### Instructions for the task:
Nothing but the lines from the first line of the entries through the line with "Switch to the List View tab" should appear in the answer, transcribed exactly and free of pictures.

### Data to process:
<<<<

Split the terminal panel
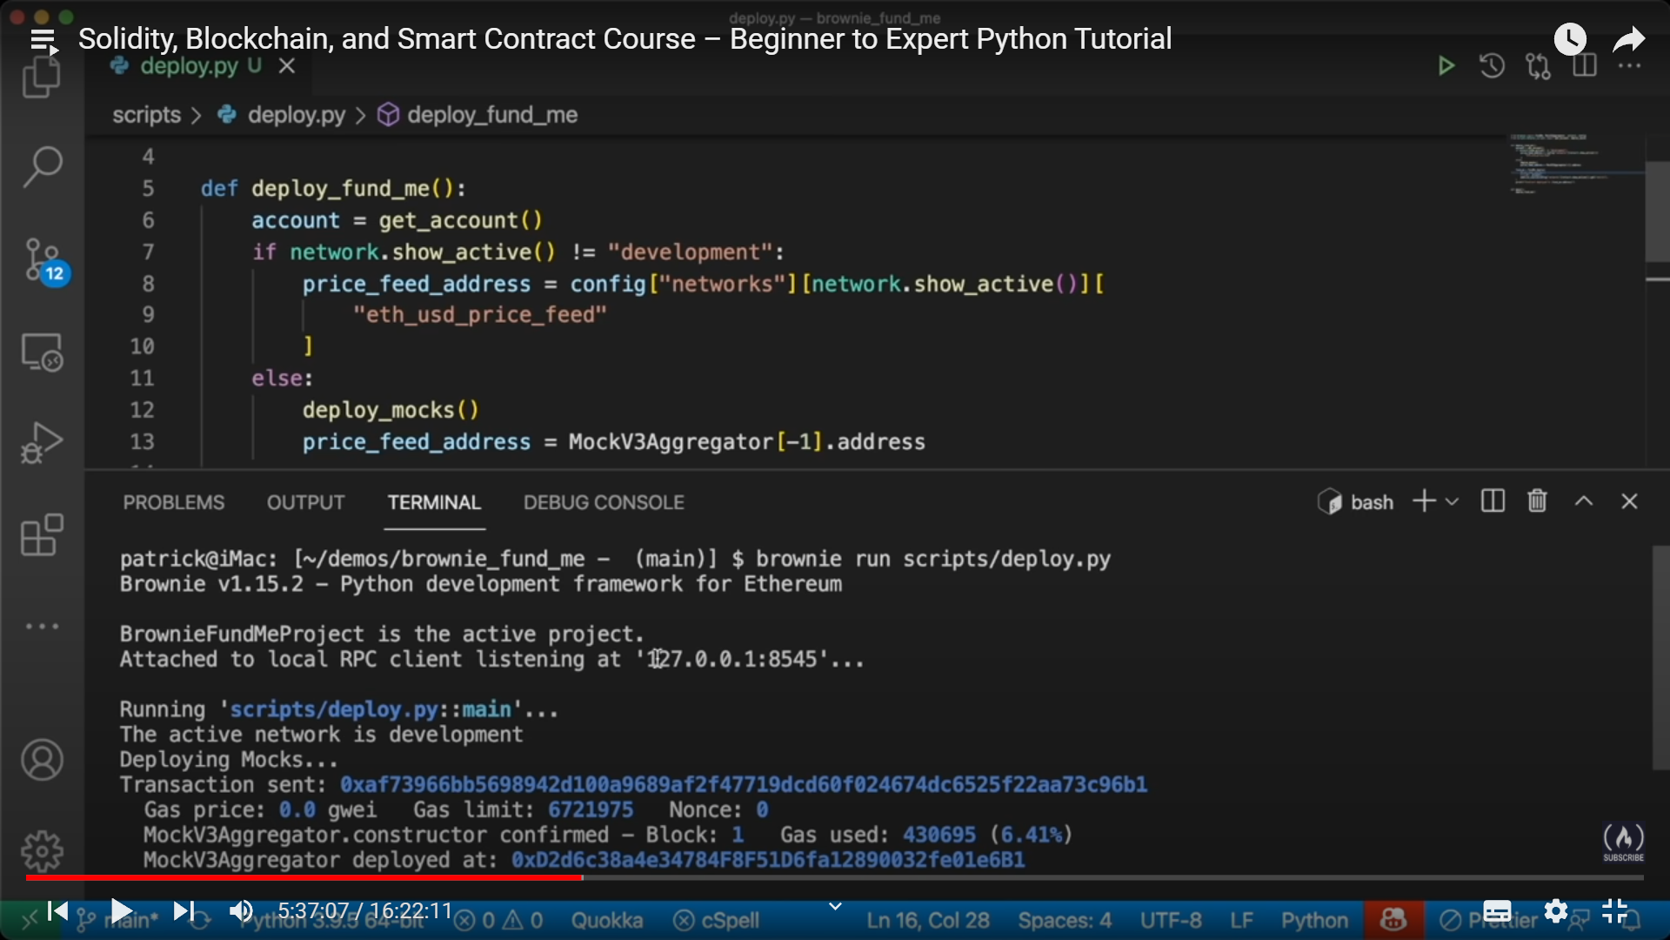The width and height of the screenshot is (1670, 940). tap(1493, 501)
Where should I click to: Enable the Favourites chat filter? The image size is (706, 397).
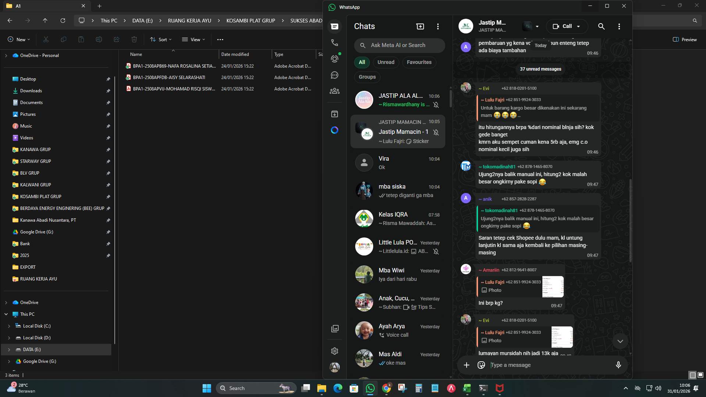click(x=419, y=62)
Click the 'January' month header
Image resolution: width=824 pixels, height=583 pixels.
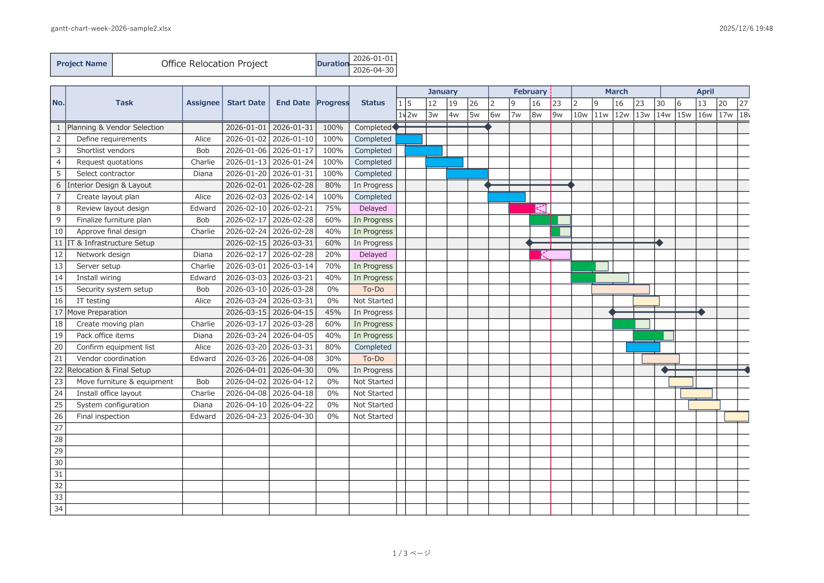click(442, 92)
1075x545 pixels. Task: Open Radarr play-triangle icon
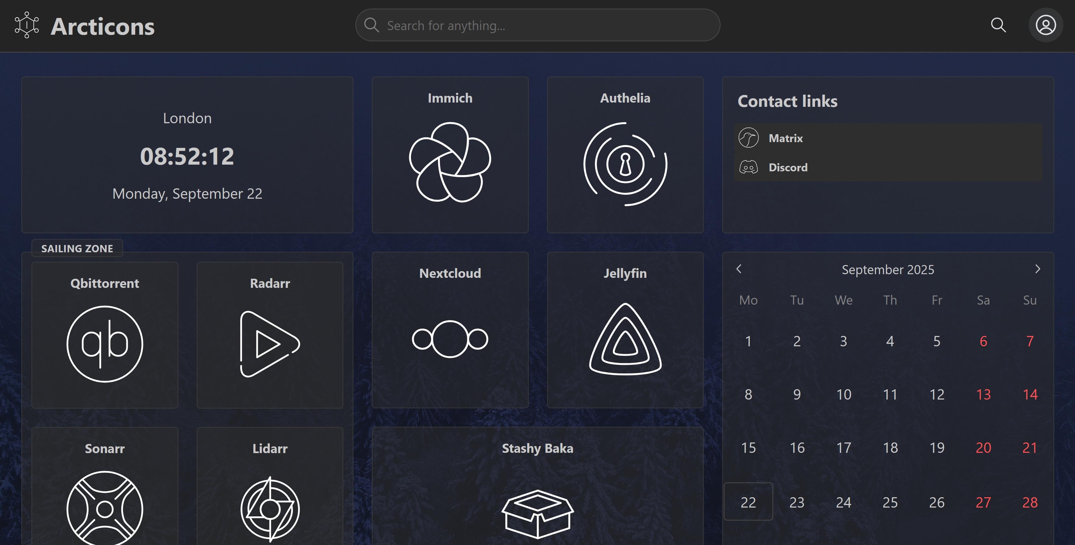click(270, 344)
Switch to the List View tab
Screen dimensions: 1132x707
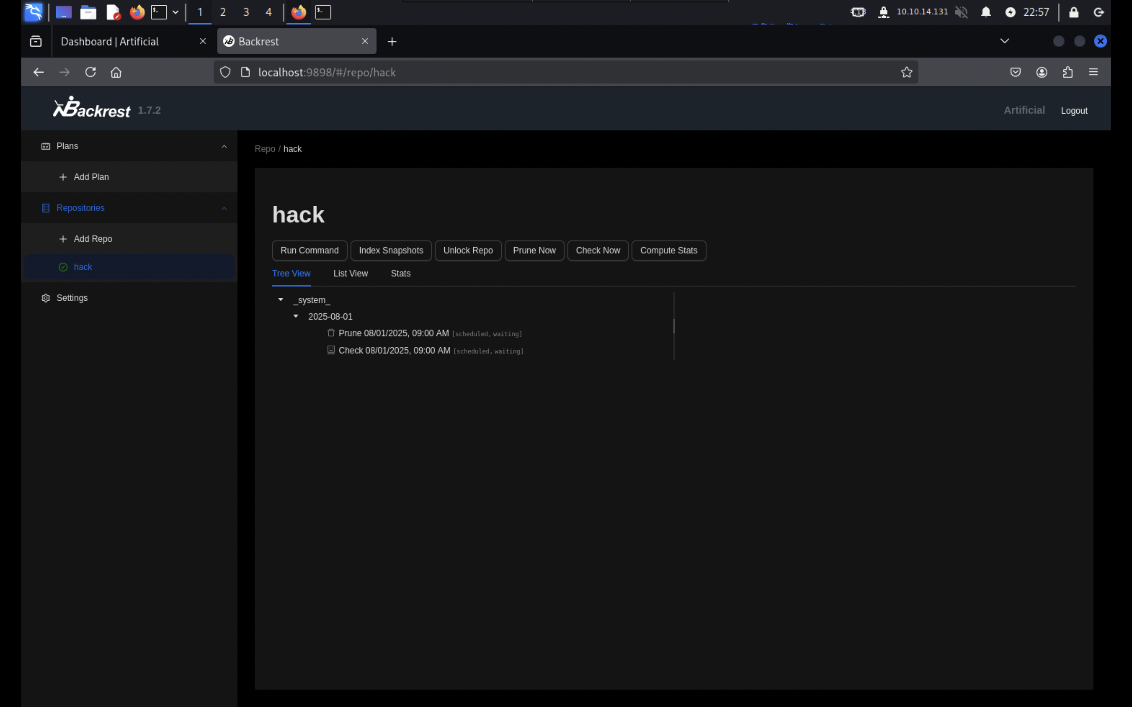click(x=350, y=274)
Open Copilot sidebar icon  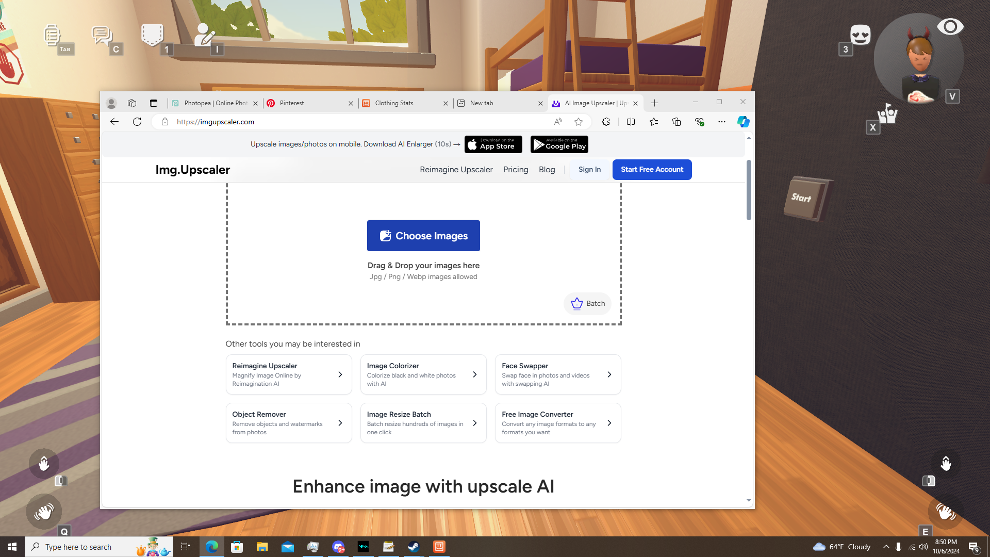tap(743, 122)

>>>>

### Problem solution:
Split the terminal panel
The width and height of the screenshot is (1670, 940). tap(1493, 501)
Where should I click to: Enable the Favourites chat filter? The image size is (706, 397).
click(x=419, y=62)
Click the 'January' month header
Image resolution: width=824 pixels, height=583 pixels.
click(442, 92)
1075x545 pixels. Task: Open Radarr play-triangle icon
click(270, 344)
Switch to the List View tab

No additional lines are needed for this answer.